The essay format has advantages in a relatively compact book of just over 200 pages. It enables the reader to see a multifaceted story from a variety of angles. But it results in some repetition. And it leaves the reader in doubt as to whether the full, complex persona of the Indo has been captured.
It would be difficult to overstate the role of the Irish Independent in public life during the first six or seven decades of the 20th century.
It was the organ of conservative, Catholic, middle-class Ireland. For all that de Valera’s Irish Press was the vehicle of Fianna Fáil orthodoxy, the Independent was the steady, sometimes strident, exponent of establishment values. The Irish Times was a bit player, its circulation reflecting the decline of the dwindling Protestant business classes.
On good days, the Independent could sell 200,000 copies. The Irish Press challenged but was never a contender for top seller. The Independent had the soul of middle Ireland. It was a national institution and, under O’Reilly, an expanding business. Managing director Joe Hayes liked to stress its “underlying strength”.
From the early 1960s, The Irish Times reinvented itself as the preferred journal of a new establishment that was forming around an expanding economy and a liberalising social ethic. It is a pity that none of the contributors here quite pinpoints why and how the Irish Independent lost its place as the forum of public discourse and ideas to The Irish Times.

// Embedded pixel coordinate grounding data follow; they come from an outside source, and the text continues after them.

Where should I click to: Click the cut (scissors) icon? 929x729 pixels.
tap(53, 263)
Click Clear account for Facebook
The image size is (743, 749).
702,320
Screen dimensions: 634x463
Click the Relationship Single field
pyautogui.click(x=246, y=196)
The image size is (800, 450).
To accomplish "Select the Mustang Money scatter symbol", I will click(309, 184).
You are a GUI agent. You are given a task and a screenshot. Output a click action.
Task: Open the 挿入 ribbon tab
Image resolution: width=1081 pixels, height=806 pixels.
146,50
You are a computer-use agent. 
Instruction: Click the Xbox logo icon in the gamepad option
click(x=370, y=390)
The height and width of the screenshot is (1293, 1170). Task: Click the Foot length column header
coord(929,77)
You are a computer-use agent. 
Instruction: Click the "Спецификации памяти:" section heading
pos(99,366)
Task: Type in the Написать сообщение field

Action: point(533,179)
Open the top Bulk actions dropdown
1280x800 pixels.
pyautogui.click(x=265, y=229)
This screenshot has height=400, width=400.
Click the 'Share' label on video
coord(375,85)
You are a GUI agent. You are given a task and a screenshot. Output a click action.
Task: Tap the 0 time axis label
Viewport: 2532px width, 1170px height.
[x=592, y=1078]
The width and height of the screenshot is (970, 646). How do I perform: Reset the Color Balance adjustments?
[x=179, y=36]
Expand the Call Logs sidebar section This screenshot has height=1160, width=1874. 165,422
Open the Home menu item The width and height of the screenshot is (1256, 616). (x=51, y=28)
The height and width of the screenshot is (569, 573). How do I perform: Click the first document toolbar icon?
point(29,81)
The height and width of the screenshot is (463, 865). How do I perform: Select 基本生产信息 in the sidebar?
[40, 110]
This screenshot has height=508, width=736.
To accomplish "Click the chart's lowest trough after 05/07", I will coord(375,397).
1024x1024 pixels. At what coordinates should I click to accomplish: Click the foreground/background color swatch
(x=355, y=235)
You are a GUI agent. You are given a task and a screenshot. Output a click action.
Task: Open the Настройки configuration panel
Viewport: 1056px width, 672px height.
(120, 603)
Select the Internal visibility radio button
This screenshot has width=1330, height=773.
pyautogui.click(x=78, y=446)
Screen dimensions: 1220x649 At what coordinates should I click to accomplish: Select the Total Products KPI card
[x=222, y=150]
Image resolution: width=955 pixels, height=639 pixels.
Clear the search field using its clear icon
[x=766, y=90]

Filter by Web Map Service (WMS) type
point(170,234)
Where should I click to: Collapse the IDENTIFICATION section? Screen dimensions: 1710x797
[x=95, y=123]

It lost more than prestige. With The Irish Times appealing more to the affluent AB cohort, the Independent was cut off from a growing share of the advertising cake. Increasingly it was forced to the middle market. The Murphys sacked the cerebral Louis McRedmond from the editorship. The shift to sensationalism, mild at first, was begun.
O’Reilly was a benign proprietor. He loved his newspapers. But like the Murphys before him, he baulked at investing in editorial resources to match The Irish Times. The frantic efforts of old-school newsmen such as Vinnie Doyle could not make up for that. Doyle gets a chapter to himself, penned by Joe Breen. Nor could occasional dramatic “scoops”, such as Sam Smyth’s Ben Dunne interview, which finally blew the whistle on corrupt links between business and politics.
Independent executives sought comfort in the fact that the exotic concoction that the Sunday Independent had become was the biggest-selling broadsheet, commanding extraordinary strength in readership across all social classes.
Today, INM struggles with debt, shrinking resources and the challenges of internet media. The auguries scarcely suggest a coming golden age of editorial development under the new regime. The first challenge, however, is to sustain earnings in a volatile market. In the end, the only truly free press is the one that pays its own way. In all of its manifestations, in good years and bad, Independent Newspapers has always proudly done that.